Fiddelysquat wrote:
If you did a similar study of other countries, you'd probably get the same result. I hate how people are always quick to say that America is the stupidest country, when I'd bet my arm that if you asked 1000 British people to name over 10 members of their government, you'd be greeted with blank stares most of the time.
If someone has no particular interest in politics, you can't expect them to know anything about it. If you asked me who won the Superbowl two years ago, I'd have no idea, because I could care less about football. Yes, it's sad that some people care so little about their governmental system, but you can't expect everyone to care. The world just doesn't work that way.
You...don't....know....Super Bowl....winners?
*boggle*
Anyway. I think that this sort of thing is important not necessarily because I like it when Americans look stupid, because I don't; instead, I think it sort of brings home the point that you don't necessarily have to be intelligent to be an American. The difference is there, you just have to look for it.
I very often feel that a lot of the freedoms that we as Americans have we take for granted - we just sort of assume that because it's never brought up, it's never threatened. I'm not saying that because of any current political or military action; it's a truth that runs across party lines, age groups, and eras.
Most immigrants to the US, however, especially those who have become naturalized citizens, tend to be more familiar with the workings of government, especially as it relates to rights, because a) they had to study them to take the citizenship test, and b) many of them come from countries/regions where those rights are anything
but guaranteed.
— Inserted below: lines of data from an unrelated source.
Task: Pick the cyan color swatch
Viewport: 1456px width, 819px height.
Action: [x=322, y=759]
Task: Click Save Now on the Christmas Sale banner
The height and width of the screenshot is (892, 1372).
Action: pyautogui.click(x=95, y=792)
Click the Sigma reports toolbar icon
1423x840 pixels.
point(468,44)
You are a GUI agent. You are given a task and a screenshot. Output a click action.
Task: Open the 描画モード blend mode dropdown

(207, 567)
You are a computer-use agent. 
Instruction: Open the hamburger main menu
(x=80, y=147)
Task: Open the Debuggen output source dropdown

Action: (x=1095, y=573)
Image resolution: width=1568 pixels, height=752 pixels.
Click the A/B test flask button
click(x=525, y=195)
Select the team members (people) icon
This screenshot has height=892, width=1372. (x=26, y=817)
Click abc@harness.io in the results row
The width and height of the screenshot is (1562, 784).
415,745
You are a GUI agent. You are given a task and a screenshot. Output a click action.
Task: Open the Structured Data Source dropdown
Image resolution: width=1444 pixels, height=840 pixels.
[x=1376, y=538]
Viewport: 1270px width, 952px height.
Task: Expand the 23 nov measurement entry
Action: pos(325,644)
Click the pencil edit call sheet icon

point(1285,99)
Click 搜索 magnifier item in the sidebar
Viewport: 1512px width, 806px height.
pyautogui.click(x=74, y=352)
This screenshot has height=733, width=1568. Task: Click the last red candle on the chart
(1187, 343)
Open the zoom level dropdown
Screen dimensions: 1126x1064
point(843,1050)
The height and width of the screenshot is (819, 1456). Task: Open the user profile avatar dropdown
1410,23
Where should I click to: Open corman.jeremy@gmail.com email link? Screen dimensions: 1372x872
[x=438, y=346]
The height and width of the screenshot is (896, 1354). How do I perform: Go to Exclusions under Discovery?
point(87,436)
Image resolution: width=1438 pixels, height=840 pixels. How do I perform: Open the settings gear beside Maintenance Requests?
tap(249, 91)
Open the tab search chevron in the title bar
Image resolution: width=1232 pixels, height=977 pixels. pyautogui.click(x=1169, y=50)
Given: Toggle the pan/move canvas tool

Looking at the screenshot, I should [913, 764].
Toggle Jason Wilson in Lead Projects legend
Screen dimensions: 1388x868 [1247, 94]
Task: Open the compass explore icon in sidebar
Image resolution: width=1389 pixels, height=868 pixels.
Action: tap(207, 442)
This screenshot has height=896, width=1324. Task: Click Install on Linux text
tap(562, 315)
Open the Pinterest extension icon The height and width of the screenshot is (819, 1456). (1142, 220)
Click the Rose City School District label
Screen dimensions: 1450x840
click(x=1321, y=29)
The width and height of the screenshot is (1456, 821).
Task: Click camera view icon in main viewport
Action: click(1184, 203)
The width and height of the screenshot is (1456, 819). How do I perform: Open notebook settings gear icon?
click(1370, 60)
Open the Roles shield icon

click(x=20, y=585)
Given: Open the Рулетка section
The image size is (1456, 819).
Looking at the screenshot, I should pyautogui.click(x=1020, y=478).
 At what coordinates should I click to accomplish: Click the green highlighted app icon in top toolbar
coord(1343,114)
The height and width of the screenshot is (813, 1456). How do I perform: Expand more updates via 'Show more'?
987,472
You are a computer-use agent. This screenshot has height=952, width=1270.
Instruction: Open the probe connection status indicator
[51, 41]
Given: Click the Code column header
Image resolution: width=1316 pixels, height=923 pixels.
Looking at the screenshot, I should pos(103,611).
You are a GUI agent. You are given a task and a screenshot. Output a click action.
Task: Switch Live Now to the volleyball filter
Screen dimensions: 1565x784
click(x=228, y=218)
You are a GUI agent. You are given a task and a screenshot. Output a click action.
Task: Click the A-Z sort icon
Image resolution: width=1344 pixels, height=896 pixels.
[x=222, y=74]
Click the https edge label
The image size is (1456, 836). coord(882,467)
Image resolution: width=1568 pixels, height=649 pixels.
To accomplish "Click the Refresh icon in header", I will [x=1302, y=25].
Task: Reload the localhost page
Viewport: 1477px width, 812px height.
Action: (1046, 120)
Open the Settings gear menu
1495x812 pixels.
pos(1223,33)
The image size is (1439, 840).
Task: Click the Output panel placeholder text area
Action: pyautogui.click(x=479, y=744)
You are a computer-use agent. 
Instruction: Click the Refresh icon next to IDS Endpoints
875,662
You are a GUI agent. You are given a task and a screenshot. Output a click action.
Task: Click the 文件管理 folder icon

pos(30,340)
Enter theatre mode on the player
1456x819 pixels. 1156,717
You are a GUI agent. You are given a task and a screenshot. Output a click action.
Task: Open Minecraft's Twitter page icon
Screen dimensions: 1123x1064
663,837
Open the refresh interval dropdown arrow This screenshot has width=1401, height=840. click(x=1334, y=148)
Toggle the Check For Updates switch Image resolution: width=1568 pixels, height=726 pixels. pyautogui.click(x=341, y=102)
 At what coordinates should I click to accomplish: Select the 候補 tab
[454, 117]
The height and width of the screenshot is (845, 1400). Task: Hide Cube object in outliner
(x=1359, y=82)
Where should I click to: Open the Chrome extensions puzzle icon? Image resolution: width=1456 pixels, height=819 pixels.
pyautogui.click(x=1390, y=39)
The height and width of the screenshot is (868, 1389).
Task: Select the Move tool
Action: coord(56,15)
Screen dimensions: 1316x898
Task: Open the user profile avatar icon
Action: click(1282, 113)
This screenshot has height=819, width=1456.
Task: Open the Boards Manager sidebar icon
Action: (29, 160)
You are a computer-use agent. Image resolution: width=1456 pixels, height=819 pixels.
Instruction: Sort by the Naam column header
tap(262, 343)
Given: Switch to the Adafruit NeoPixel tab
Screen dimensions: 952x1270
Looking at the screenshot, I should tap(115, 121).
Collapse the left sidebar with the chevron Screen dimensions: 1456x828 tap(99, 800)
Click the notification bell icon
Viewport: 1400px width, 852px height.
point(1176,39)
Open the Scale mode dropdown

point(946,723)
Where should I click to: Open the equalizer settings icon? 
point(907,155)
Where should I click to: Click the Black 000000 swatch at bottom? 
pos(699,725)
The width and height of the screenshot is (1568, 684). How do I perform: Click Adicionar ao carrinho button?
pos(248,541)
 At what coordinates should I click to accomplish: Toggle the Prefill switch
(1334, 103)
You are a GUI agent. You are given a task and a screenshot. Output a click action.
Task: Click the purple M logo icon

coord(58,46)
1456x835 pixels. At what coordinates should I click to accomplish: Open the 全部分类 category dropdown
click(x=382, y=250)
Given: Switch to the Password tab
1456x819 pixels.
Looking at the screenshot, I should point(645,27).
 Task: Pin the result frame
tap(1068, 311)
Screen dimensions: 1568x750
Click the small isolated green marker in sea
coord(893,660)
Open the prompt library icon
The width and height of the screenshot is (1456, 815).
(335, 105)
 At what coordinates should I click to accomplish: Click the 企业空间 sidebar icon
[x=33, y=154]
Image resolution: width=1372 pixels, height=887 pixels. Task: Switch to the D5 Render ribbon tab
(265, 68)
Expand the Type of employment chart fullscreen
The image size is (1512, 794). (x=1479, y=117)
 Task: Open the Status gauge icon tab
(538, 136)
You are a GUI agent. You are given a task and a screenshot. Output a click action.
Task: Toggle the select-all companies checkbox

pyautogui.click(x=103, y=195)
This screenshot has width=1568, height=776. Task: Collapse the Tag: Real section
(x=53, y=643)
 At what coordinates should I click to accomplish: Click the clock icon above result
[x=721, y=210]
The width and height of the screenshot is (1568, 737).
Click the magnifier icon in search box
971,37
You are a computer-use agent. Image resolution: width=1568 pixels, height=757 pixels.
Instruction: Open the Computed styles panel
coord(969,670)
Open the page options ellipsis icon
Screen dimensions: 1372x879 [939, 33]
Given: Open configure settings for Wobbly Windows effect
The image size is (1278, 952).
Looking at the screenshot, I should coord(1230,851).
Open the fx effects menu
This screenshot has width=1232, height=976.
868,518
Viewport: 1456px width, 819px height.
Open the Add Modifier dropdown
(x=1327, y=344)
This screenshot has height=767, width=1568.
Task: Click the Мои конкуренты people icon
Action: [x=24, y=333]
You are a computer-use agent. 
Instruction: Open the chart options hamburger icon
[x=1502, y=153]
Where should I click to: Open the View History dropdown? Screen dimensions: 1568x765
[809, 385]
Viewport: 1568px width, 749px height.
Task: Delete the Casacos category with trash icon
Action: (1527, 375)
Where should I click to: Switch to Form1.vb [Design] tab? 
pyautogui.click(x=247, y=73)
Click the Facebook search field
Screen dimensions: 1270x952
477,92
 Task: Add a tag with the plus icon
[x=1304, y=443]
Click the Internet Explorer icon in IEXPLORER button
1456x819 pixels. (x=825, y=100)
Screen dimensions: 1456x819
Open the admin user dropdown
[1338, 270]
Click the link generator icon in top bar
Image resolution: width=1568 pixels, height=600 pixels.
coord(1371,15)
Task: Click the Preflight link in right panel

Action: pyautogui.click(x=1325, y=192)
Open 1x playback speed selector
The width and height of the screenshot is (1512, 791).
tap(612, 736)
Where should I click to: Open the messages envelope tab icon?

And so they seem more important.
What this survey says is merely that Americans are woefully unfamiliar as a group about the finer points of their government; it doesn't say that anyone else is better or worse. Maybe it points to a need to do better in civics classes, or maybe it points to a need to have more patriotic events that celebrate our Constitution and the Bill of Rights.
Or, maybe it says that here in the United States, we love the Simpsons. And Jeebus.